## [Instructions for the task]
Your reply should hold only the lines from the records below where "agent" occurs.

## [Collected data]

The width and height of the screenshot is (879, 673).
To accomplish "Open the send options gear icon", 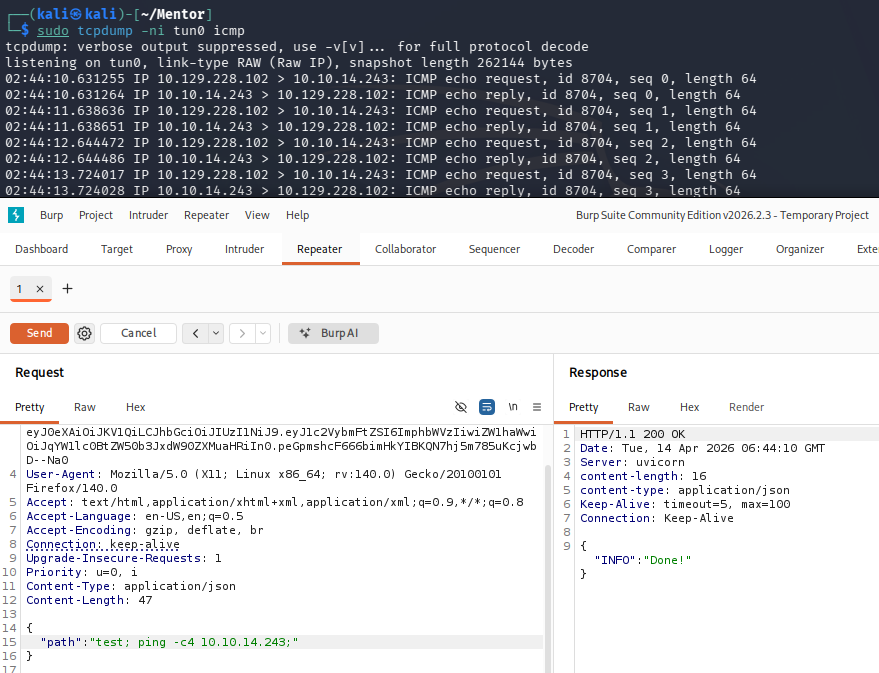I will [x=85, y=333].
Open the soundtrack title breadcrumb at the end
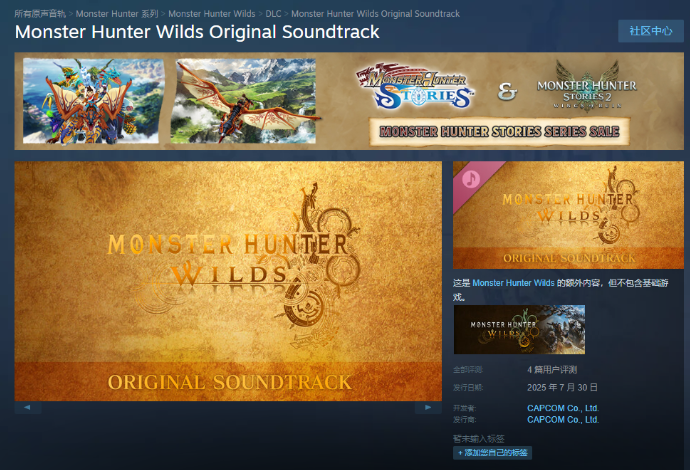Screen dimensions: 690x470 click(x=375, y=14)
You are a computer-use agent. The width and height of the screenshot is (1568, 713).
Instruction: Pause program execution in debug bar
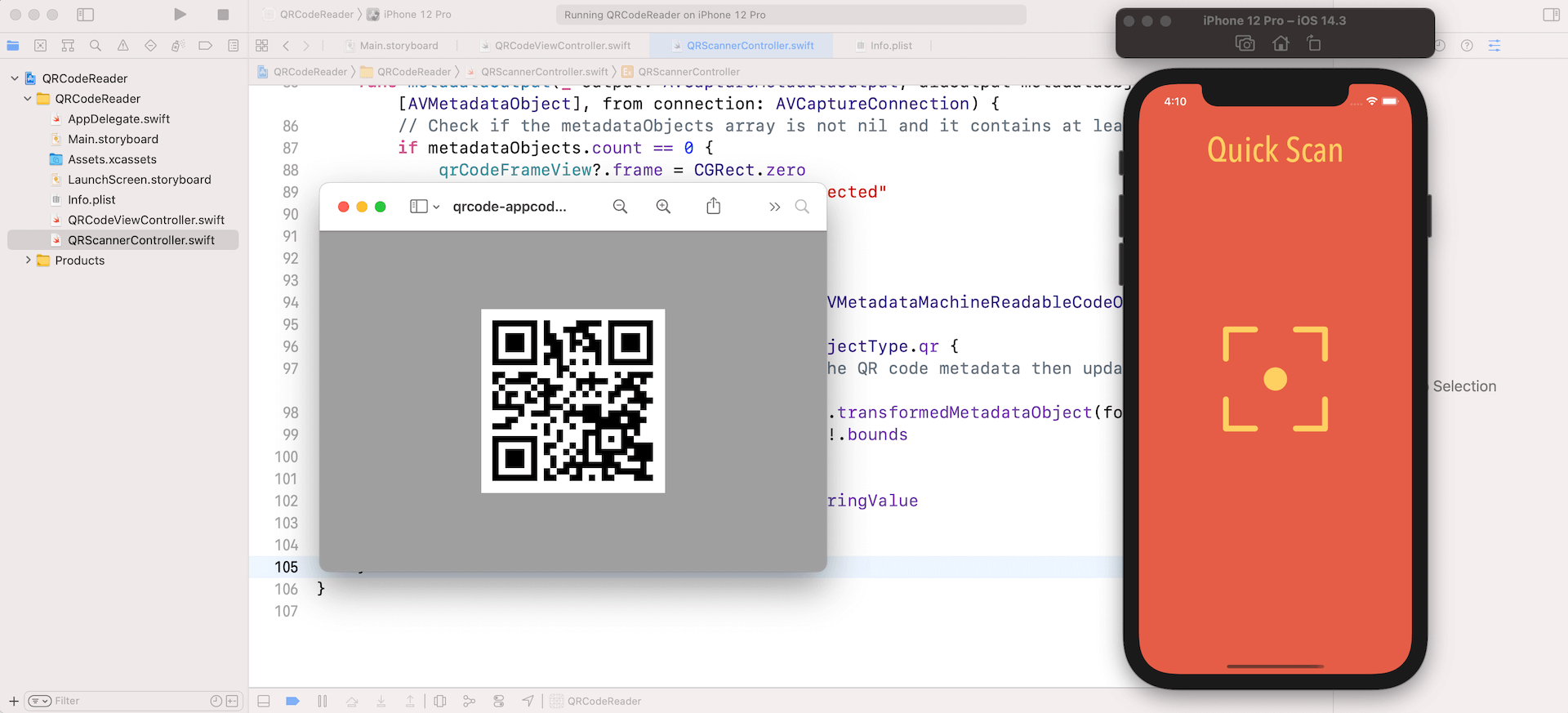pyautogui.click(x=322, y=701)
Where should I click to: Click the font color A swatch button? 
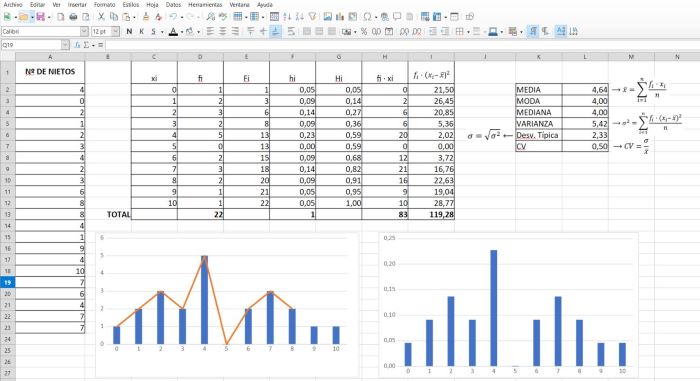tap(173, 31)
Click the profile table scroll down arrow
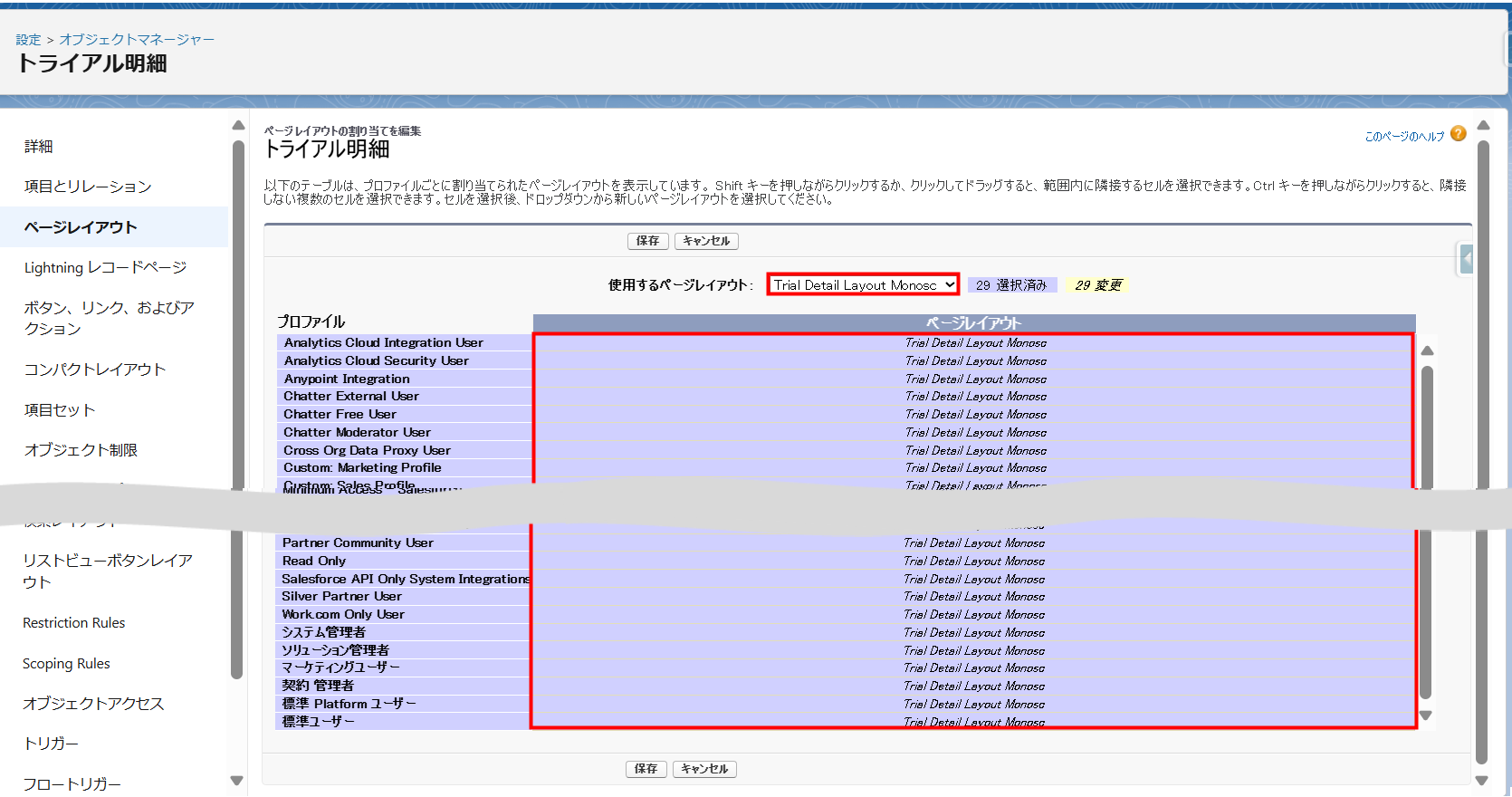Screen dimensions: 1512x797 click(x=1426, y=715)
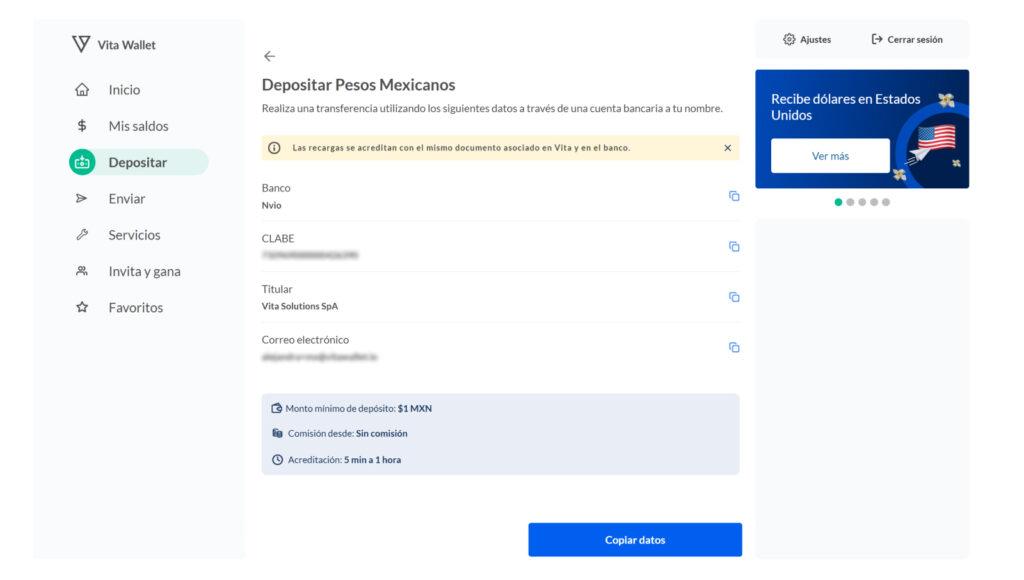This screenshot has height=580, width=1024.
Task: Select the second carousel dot
Action: [x=850, y=202]
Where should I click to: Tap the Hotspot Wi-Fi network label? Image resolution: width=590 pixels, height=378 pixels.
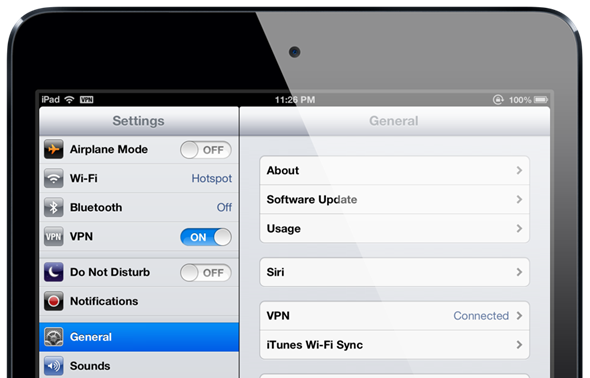tap(211, 178)
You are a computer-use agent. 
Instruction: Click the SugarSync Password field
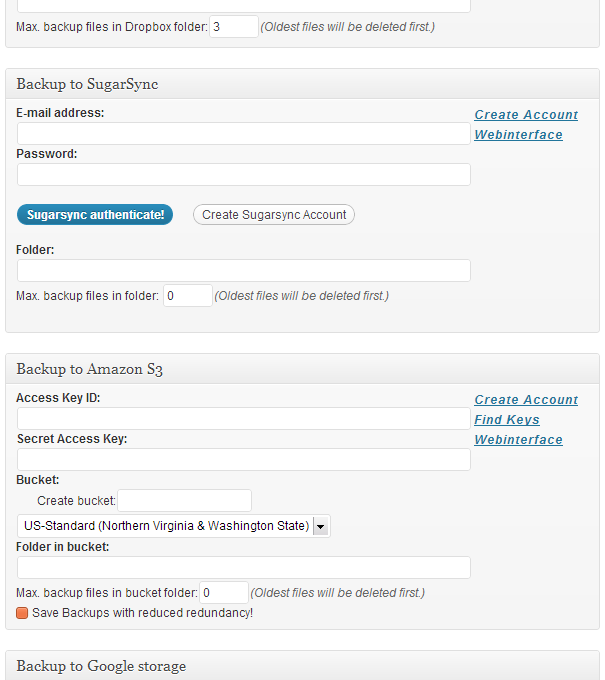(x=243, y=175)
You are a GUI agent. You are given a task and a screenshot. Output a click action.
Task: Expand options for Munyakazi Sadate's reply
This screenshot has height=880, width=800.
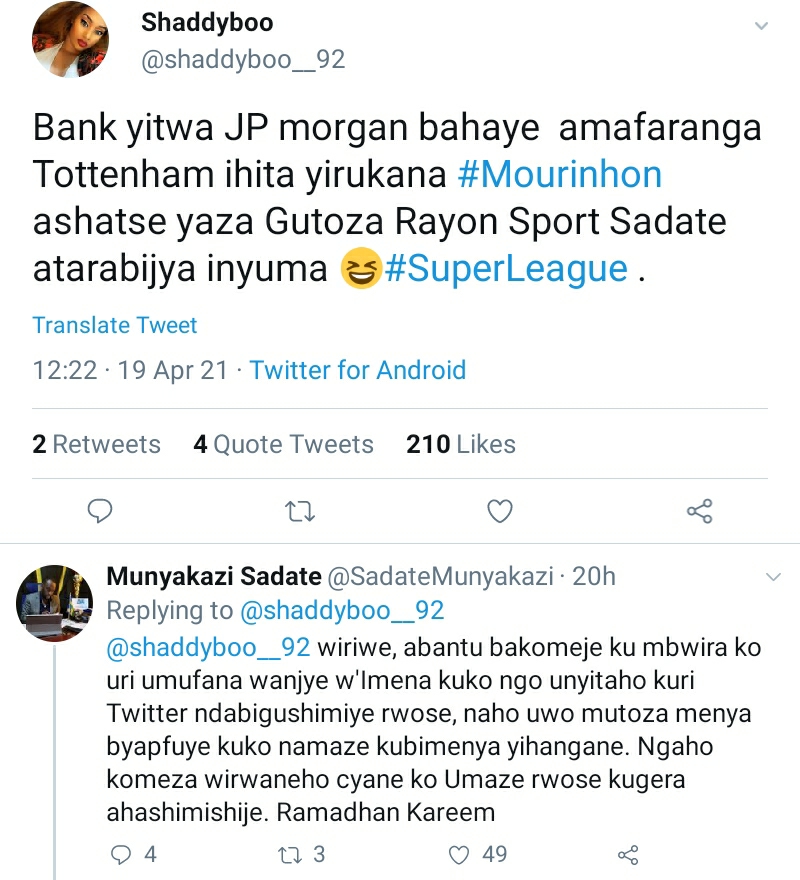click(772, 577)
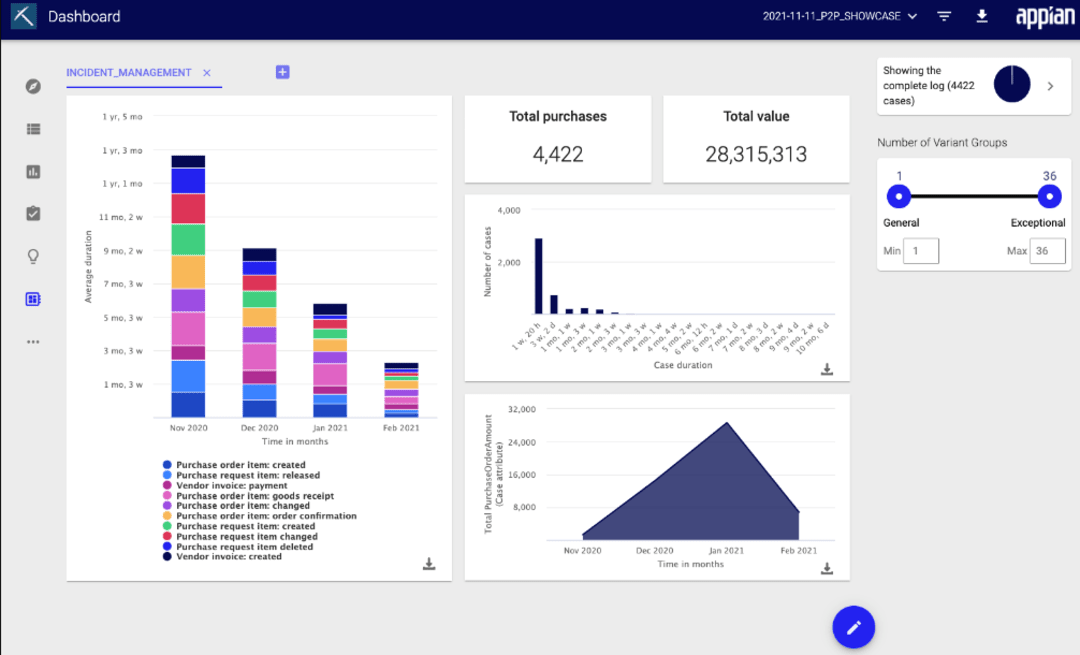Screen dimensions: 1080x655
Task: Click the download icon in the top navigation bar
Action: [982, 16]
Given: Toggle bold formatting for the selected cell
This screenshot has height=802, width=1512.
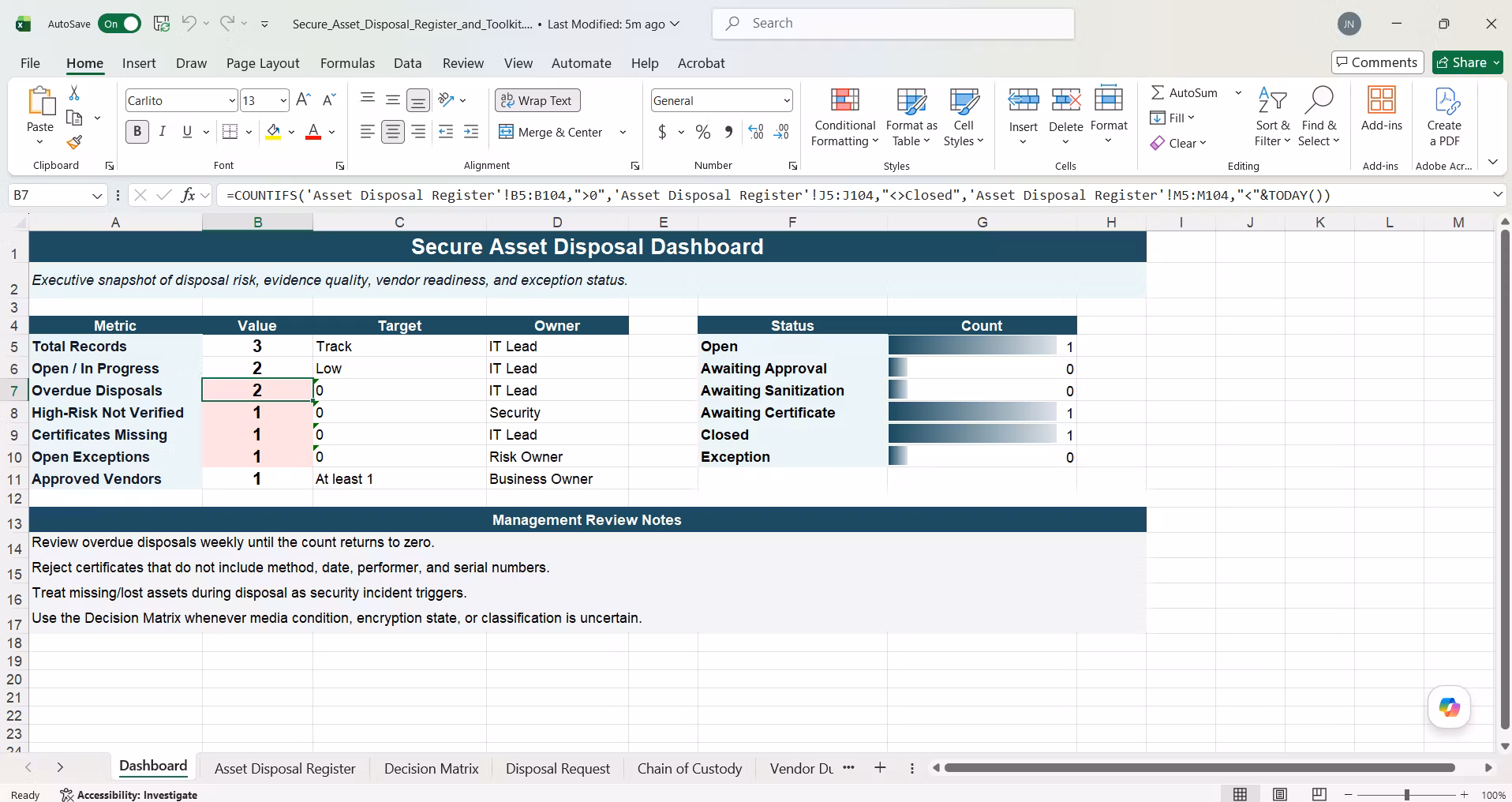Looking at the screenshot, I should click(137, 132).
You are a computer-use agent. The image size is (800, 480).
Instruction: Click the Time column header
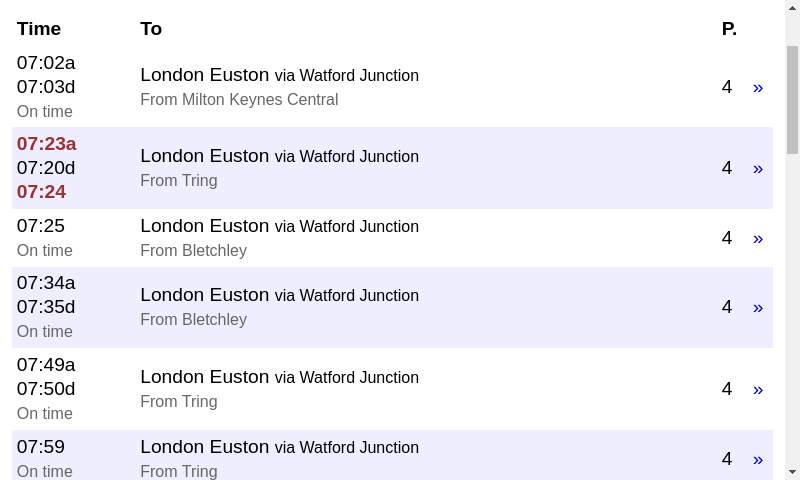(x=39, y=29)
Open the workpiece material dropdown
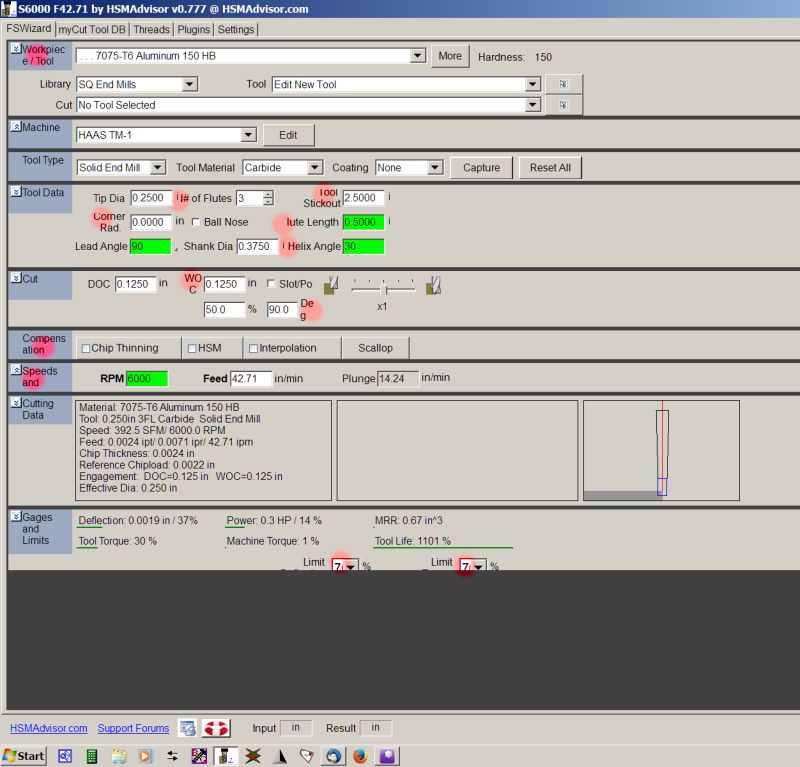Viewport: 800px width, 767px height. point(417,57)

## [Result for this task]
You are a computer-use agent. The width and height of the screenshot is (1568, 713).
You are a computer-use agent. 
You are a GUI agent. You are given a task and a screenshot. Output a click action.
You are a computer-use agent. The image size is (800, 480).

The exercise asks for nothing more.